G7 summit kicks off with virus, global economy and climate driving agenda
Leaders hope the Cornwall meeting will energise the global economy with plans to formally embrace a universal minimum tax of at least 15 percent on corporations, following an agreement reached a week ago.
G7 leaders have gathered for their first in-person talks in nearly two years, with an expected pledge to donate one billion Covid vaccine doses to poor countries on the agenda in a show of Western democratic cohesion.
The club of leading economies - Britain, Canada, France, Germany, Italy, Japan and United States - say a joint approach is the world's best chance for recovering from the global health crisis, and tackling climate change.
President Joe Biden has set the tone, ditching former US President Donald Trump's isolationist stance to ram home a message of resolve by the G7 and NATO against both Beijing and Moscow, as he heads into his first sit-down with Russian President Vladimir Putin next week in Geneva.
Campaigners say the G7's vaccine donations pledge for this year and next – including 500 million US doses – is far too little, too late to end a pandemic that has claimed over 3.7 million lives worldwide.

Aim of the task: Shorten the paragraph in the G7 summit article that begins "G7 leaders have gathered", keeping its main facts. You won't need the items that follow.

[Data entries]
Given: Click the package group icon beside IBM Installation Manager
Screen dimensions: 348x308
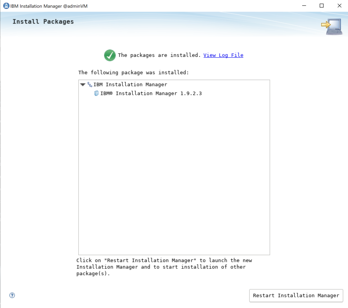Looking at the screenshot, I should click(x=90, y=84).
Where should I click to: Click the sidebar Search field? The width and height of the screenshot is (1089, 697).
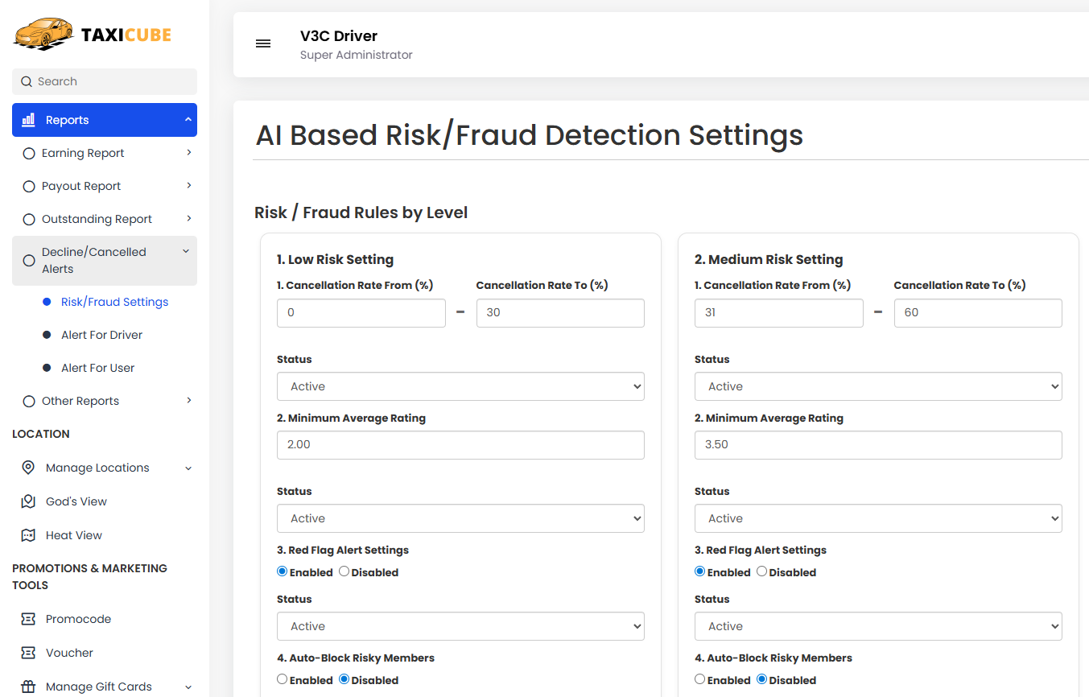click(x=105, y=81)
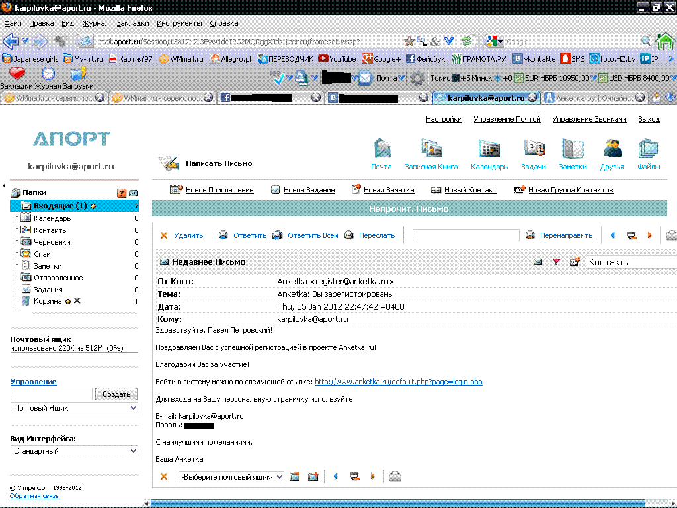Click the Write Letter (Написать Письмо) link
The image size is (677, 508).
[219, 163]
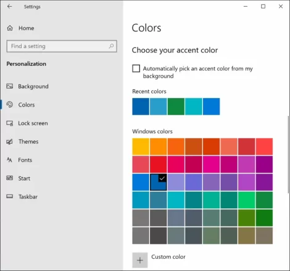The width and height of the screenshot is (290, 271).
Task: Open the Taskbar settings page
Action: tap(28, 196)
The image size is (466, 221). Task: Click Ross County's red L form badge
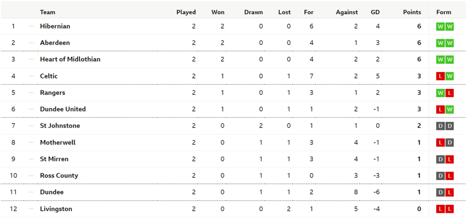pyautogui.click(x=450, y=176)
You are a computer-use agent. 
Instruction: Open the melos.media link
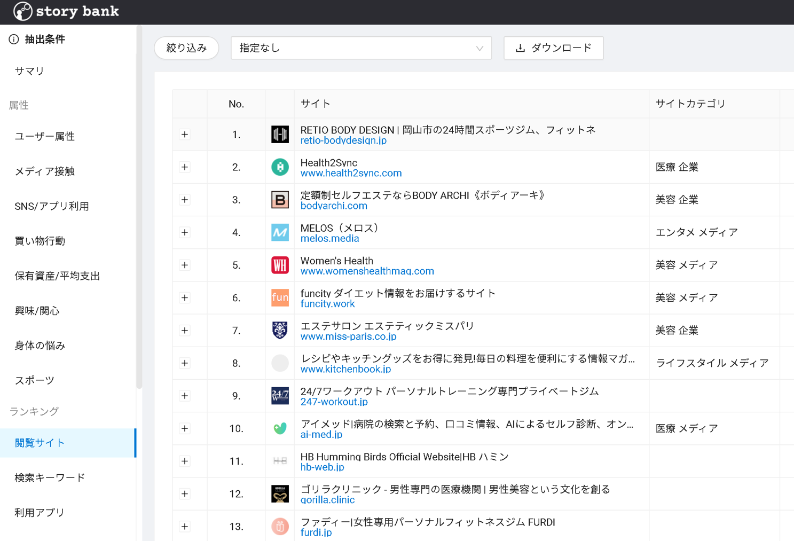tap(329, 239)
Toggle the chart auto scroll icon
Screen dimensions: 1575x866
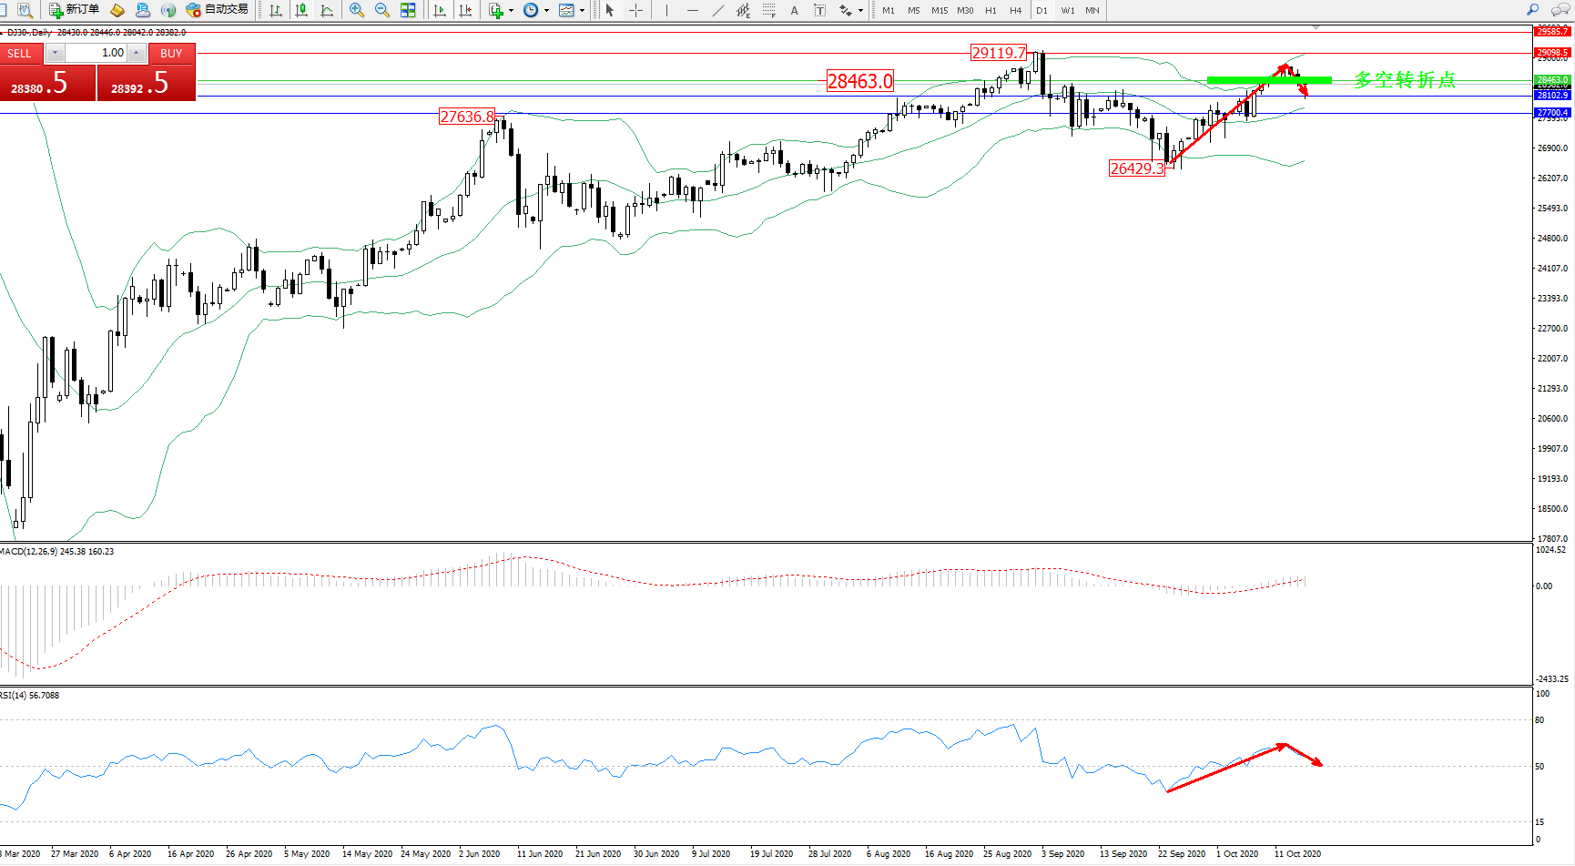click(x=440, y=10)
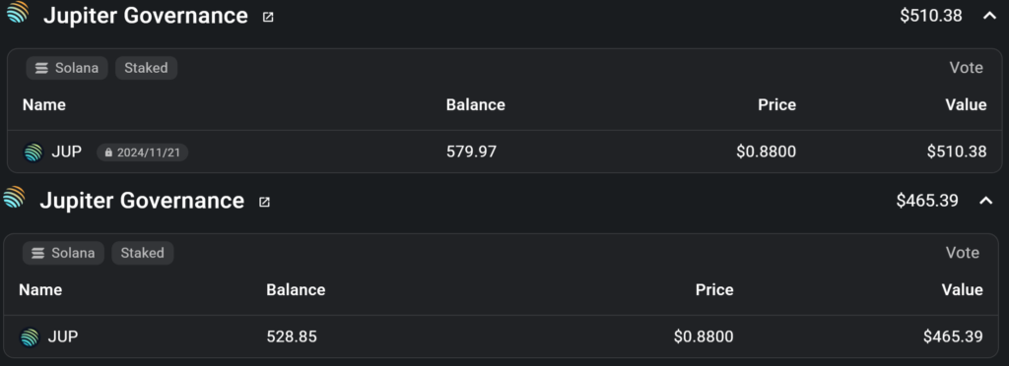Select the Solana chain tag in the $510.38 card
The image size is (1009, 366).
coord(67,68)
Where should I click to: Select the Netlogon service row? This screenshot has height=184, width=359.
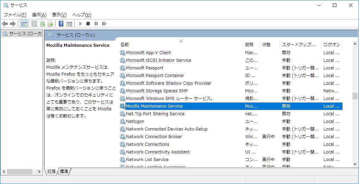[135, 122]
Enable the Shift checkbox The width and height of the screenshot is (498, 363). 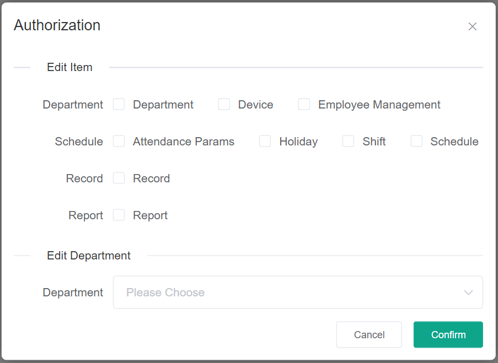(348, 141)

---

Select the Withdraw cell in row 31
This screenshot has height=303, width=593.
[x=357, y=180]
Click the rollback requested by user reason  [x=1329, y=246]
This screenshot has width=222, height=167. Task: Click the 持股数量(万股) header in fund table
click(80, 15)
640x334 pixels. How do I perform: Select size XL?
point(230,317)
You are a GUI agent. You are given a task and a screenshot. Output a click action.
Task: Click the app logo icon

--

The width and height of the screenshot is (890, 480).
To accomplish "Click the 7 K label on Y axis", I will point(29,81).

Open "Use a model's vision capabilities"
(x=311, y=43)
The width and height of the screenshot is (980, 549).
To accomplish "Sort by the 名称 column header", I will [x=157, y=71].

Written solution: G7 leaders are meeting in person for the first time in nearly two years. A pledge to donate one billion Covid vaccine doses to poor countries is expected as a show of Western democratic cohesion.